Eine gesunde Mischung sollte das Ziel sein. Gestandene Spieler sollte nach Möglichkeit noch sehr ambitioniert sein und noch etwas zu beweisen haben. Gleichzeitig müssen diese Spieler natürlich das Niveau für den BVB haben und ins Gehaltsgefüge passen. Der Markt dürfte hier überschaubar sein. Satte Spieler kann der BVB nicht gebrauchen. Und da sich der Weg des BVBs, junge Spieler mit massivem Potential zu verpflichten und zur Weltklasse zu entwickeln, gerade als Mode in der Branche etabliert und die Ablöseforderungen für diese Spieler ins unermessliche steigen, muss der BVB eben antizyklisch handeln.
BVB - Transferpolitik |#9980
29.08.2017 - 11:03 Uhr
Zitat von Couch09
Das Keita Modell könnte zumindest zT auch eins für uns sein & die Frage wohin mit den zukünftigen rund 100M , die uns zur Verfügung stehen beantworten, um einer Steuerlast im nächsten Geschäftsjahr zu senken.

Mal sehen was die Zukunft uns bringt, Mz hat auf jeden Fall eine Menge Handlungsspielraum gewonnen, bei günstigen Situationen zuschlagen zu können & Nachfolger zu verpflichten, die ggfs 1-2 Jahre später hier aufschlagen.

Finde das Kaderplan technisch sehr interessant denn die Kontakte hat er ja bereits. Natürlich nicht zu Keita-Konditionen aber bei "günstigeren" Gelegenheiten, könnte man Spieler mit Top Perspektiven jetzt schon dingfest machen auch wenn sie auf dem Markt noch nicht erhältlich sind.

Ich denke auch, es war ein kluger Schachzug von Liverpool, Keita jetzt schon klar zu machen. Schließlich ist es gut möglich, dass in einem Jahr noch größere Clubs an Keita ernsthaftes Interesse haben würden.
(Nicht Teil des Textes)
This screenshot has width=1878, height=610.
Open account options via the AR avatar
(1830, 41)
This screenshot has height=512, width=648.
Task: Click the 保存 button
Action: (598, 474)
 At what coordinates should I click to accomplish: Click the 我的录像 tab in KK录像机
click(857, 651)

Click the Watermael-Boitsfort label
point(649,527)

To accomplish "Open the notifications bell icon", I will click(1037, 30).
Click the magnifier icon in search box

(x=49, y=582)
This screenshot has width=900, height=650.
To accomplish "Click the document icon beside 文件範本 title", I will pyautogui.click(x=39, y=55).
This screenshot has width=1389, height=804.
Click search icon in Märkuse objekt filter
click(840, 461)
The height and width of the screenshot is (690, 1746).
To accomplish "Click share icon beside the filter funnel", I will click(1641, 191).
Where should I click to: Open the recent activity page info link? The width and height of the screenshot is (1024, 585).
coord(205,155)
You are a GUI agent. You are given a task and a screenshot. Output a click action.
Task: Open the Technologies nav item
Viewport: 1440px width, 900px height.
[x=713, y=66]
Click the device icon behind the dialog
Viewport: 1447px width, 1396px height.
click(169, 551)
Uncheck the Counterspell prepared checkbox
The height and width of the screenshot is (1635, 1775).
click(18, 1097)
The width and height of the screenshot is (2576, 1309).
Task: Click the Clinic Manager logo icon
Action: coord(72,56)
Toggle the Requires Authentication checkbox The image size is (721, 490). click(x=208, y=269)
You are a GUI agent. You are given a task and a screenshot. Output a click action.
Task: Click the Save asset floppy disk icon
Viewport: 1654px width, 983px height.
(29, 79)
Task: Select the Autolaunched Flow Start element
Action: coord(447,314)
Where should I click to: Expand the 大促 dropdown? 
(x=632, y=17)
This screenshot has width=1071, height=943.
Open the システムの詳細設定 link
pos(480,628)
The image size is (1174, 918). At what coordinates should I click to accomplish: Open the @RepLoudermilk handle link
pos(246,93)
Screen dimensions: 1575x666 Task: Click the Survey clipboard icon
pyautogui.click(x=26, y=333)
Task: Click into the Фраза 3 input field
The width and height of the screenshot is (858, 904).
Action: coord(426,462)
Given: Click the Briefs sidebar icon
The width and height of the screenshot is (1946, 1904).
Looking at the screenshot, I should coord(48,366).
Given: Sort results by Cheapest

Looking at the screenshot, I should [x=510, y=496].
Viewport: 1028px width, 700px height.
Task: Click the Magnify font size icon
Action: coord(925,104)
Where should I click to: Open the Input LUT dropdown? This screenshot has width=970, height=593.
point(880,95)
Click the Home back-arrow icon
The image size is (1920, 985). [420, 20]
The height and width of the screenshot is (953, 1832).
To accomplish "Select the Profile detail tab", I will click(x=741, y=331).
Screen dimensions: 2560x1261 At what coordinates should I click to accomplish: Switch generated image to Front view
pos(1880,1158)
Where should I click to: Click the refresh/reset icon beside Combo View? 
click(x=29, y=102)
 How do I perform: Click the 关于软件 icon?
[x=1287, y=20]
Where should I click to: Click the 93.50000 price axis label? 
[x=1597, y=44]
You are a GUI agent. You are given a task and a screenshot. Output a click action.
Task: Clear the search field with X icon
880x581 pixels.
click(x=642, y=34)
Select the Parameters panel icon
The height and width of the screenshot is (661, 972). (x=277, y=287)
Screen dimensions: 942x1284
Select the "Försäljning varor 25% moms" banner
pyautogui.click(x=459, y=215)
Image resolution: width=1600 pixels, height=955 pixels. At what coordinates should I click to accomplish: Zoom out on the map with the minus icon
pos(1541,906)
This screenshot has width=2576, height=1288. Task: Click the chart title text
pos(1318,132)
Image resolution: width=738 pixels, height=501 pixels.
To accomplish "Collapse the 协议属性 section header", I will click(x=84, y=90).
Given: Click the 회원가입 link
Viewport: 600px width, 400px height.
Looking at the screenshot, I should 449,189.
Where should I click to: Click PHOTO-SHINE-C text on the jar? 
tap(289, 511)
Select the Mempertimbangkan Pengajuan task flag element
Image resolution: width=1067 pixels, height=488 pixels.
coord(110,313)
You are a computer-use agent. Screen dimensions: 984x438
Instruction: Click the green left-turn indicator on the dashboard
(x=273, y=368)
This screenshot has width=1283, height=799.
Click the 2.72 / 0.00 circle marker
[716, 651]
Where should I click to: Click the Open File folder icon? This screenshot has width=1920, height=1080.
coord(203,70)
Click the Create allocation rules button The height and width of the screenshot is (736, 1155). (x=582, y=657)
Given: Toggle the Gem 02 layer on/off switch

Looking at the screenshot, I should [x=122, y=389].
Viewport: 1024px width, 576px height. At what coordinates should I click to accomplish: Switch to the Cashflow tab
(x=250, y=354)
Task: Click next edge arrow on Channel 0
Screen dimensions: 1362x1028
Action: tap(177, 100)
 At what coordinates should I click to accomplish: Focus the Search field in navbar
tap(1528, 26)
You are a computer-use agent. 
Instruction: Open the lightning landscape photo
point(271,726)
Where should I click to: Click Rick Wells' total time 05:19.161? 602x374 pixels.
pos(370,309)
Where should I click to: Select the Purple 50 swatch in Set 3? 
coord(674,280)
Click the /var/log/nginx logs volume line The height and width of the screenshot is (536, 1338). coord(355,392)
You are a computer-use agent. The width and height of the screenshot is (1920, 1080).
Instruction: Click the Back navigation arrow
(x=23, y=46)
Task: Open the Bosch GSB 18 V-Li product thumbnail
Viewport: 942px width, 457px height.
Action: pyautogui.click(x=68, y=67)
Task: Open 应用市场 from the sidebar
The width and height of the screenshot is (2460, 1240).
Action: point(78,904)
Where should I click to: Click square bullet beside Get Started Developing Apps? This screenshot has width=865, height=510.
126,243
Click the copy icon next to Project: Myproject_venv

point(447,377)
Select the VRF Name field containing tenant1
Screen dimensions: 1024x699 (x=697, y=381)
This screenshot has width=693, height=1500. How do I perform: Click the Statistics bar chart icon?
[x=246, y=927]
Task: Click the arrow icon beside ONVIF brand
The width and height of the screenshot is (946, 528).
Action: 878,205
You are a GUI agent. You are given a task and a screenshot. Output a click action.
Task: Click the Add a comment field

Allerdings, glaube ich, dass dieses Modell die Ausnahme bleiben wird, da dafür ein paar Voraussetzungen gegeben sein müssen:
- der Spieler muss eine Qualität haben, die für uns nur sehr schwer zu bekommen ist
- der Spieler möchte trotzdem zu uns wechseln
- der Spieler hat eine AK, die erst in der Zukunft greift

Sind diese Voraussetzungen nicht gegeben, ist es vielleicht nur noch ein Transfermodell alla "Wir kaufen jetzt Spieler, für die wir erst in Zukunft Verwendung haben".
Das wäre dann wahrscheinlich sowas, wie Talente verpflichten und direkt wieder verleihen.

Ich bin mir auch nicht sicher, ob der Move von Liverpool noch mal funktionieren wird. Dieses Transfermodell hat eventuell andere Vereine überrascht. In Zukunft wird dieser Überraschungsmoment aber fehlen.